## Entries shown
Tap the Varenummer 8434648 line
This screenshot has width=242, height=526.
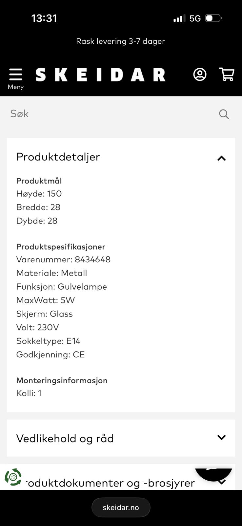pos(63,260)
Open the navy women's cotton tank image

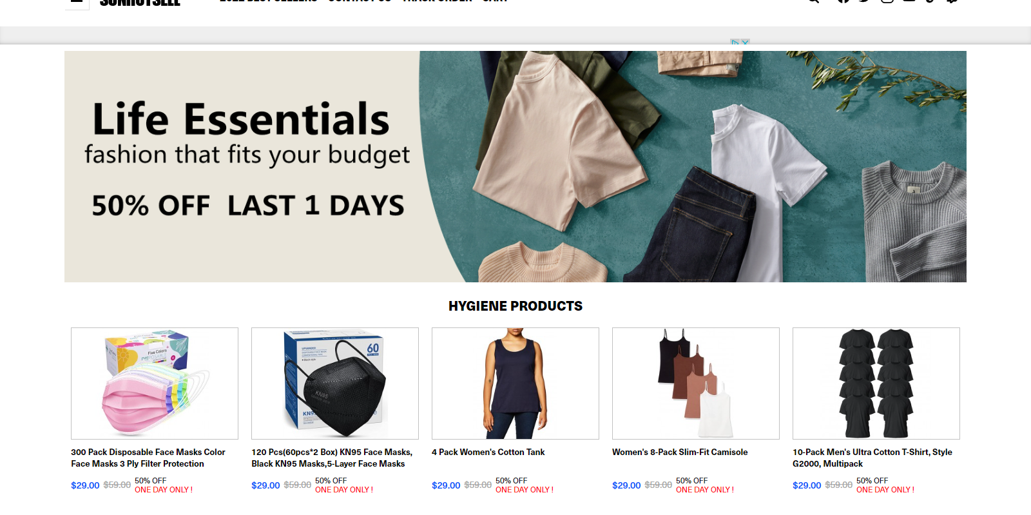tap(516, 384)
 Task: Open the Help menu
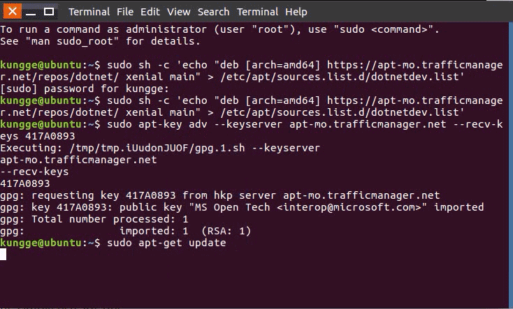[x=296, y=12]
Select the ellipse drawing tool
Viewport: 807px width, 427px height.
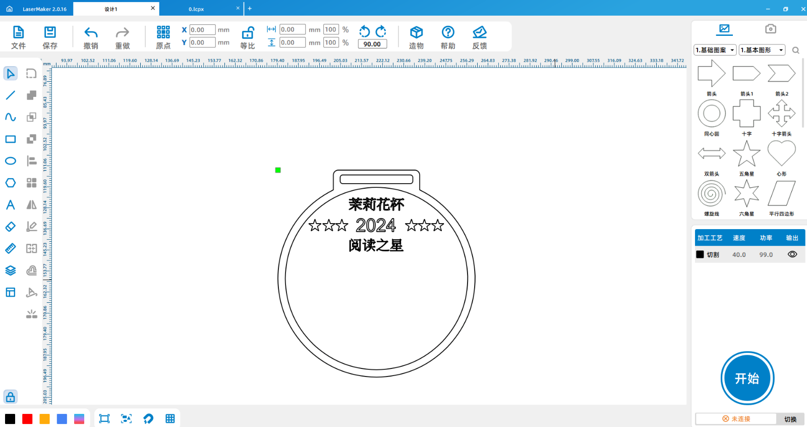tap(11, 161)
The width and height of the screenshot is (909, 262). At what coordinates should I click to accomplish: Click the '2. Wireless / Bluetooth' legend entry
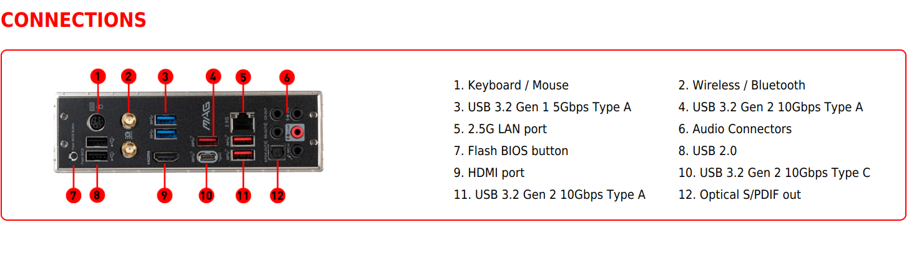[742, 85]
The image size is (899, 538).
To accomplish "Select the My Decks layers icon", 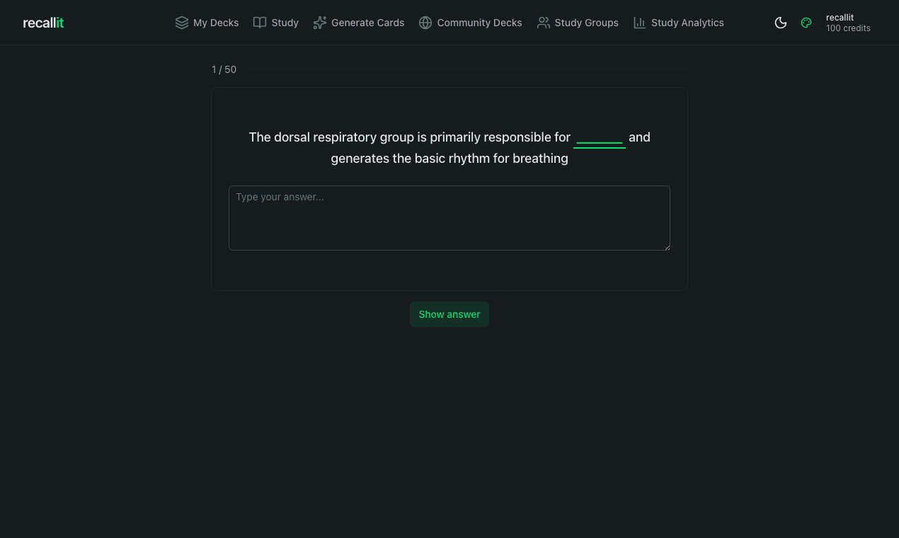I will click(x=182, y=22).
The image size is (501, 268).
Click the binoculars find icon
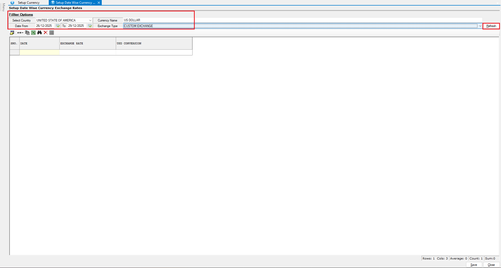[x=39, y=33]
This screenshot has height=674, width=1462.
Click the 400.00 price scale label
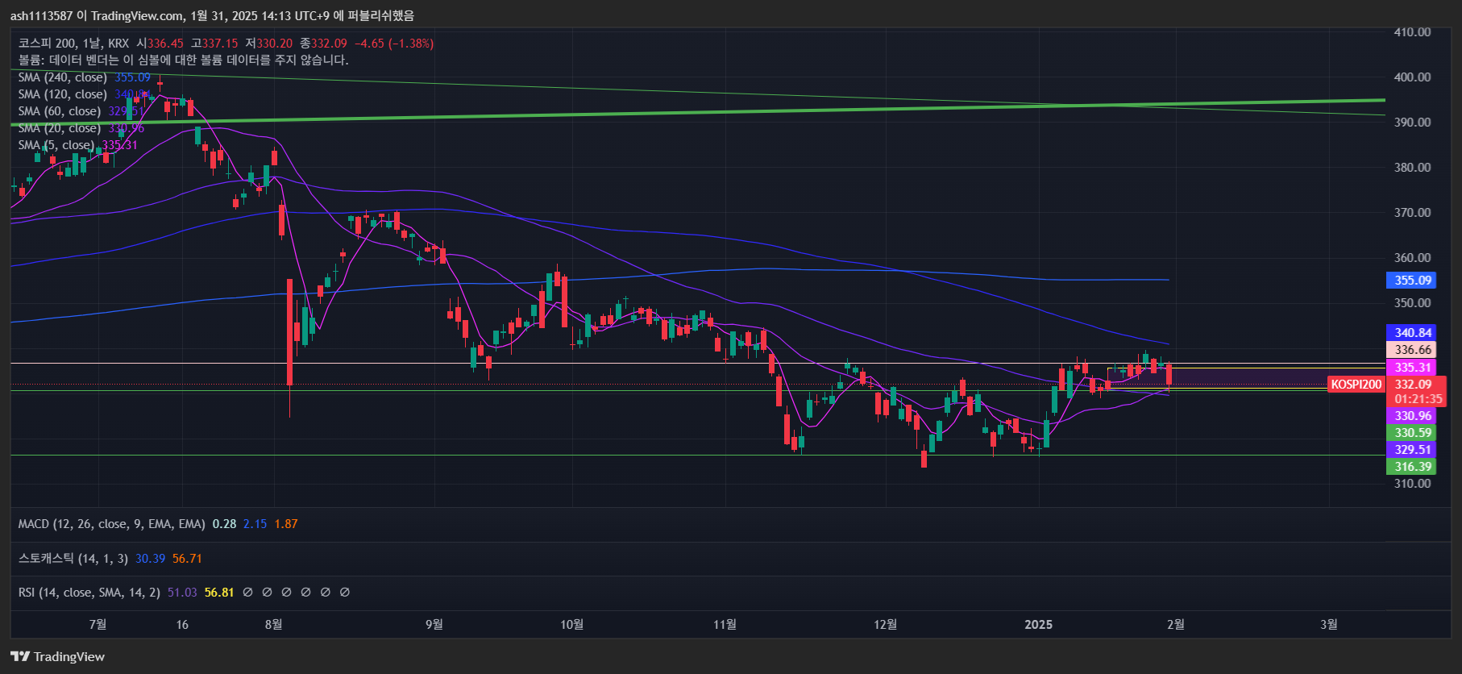pos(1412,77)
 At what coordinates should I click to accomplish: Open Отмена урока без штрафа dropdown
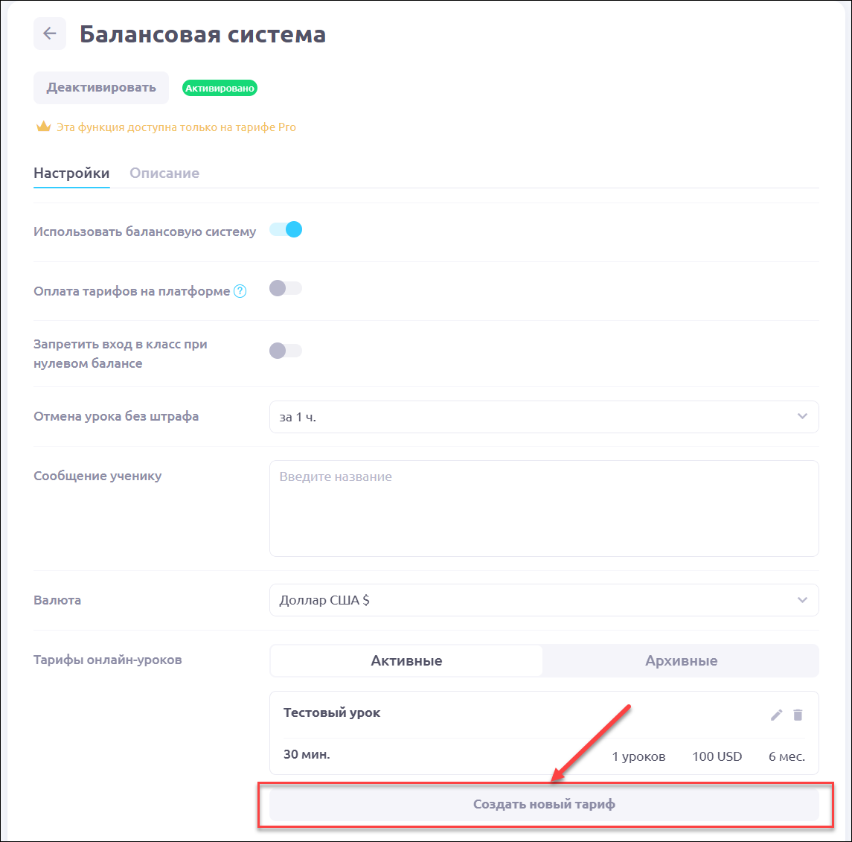tap(543, 417)
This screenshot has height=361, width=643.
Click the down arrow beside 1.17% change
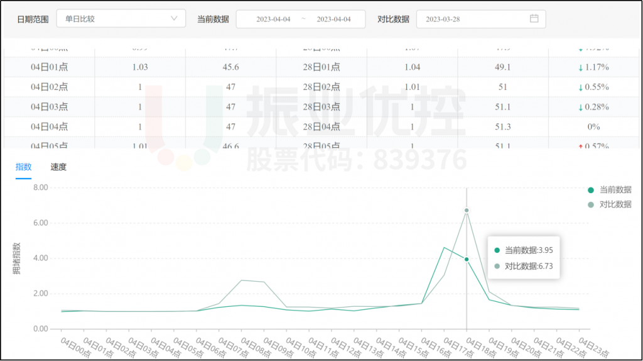point(580,68)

## What the exercise asks
I need the lines from the one containing "The image size is (501, 268)." through the end of the records retyped exactly, with the pictures left out.

## Solved problem
The image size is (501, 268).
Click the binoculars find icon
[x=39, y=33]
This screenshot has height=674, width=1462.
Click the 400.00 price scale label
pos(1412,77)
 At what coordinates should I click to accomplish: Open Отмена урока без штрафа dropdown
tap(543, 417)
This screenshot has height=361, width=643.
Click the down arrow beside 1.17% change
point(580,68)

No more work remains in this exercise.